Fart Around: #4

I wanted to create a version for myself, since Kurt Vonnegut is one of my heroes. Unfortunately, I decided to remove the white vignetting on the painting by simply extending his shoulders and jacket. As a result, it looks like he is wearing a circus tent. Ugh. My options for fixing it are to paint over the mistake with a dark vignette, or to simply crop the image. I want to keep this as an A4 painting, but I worry that painting a dark vignette will ruin the painting even more. Instead, I think I’ll just cut it.

To start, I sketched the image using a drafting compass to help me get proportions right. I tried to measure most everything by “iris” units, to get a feel for how many irises the hands are, the face is, etc. It was a really interesting exercise, and I got to see some ways that the golden ratio appears in the human face that I hadn’t thought of before.
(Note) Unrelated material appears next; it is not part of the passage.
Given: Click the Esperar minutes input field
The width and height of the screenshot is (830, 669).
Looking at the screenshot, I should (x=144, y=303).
For example, (1) iris, (2) eye width; (3) right edge of the eye to right edge of the nose; (5) right edge of eye to left edge of the nose; (8) right edge of the eye to left edge of the other eye; (13) right edge of eye to left side of the hair; (21) width of the head. I want to play around more with these proportions to see how well they line up in reality.

After I sketched, I compared my sketch to the photo by holding the photo under the paper and backlighting it to see where my lines matched the image. The face was pretty close to spot on, but the hands were way off. I erased the hands and tried again, and they were way off again. The third time, I marked some land marks with the photo under the paper, and filled in the details from there. This worked, and reinforced that I need to make sure to draw the biggest shapes first, then add the smaller shapes after.
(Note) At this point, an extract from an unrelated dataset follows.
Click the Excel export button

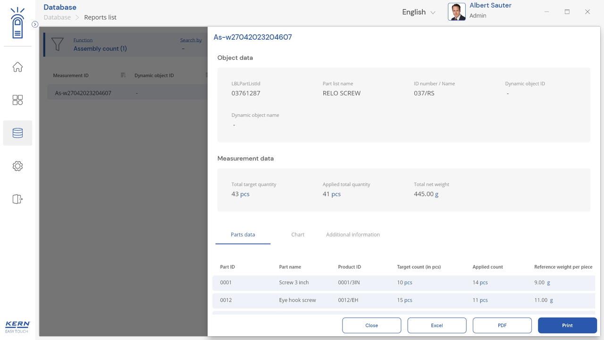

When I started painting, I masked off a limited number of areas (seeing that Stan Miller appears to avoid masking quite a bit in his portraits). Then, I painted the background before anything else. I knew the pigments I would want to use in the painting, so I tried to use those in the background, and tried to make the background darkest where the face would be lightest, and vice-versa. I liked the effect this created.

Then, I layed down a very very very light wash of skin tone, knowing I wanted some areas to be just a bit toned instead of the bright white of the paper. I then built up layers by working the same exact skin tone into slightly smaller areas once the first coat dried. I repeated this step three times until I was down to painting just the wrinkles, and I liked the effect. Then, I went back over with some purples and yellow ochre here and there to add some interest. This process helped to get the dark values I was after without creating a lot of mud.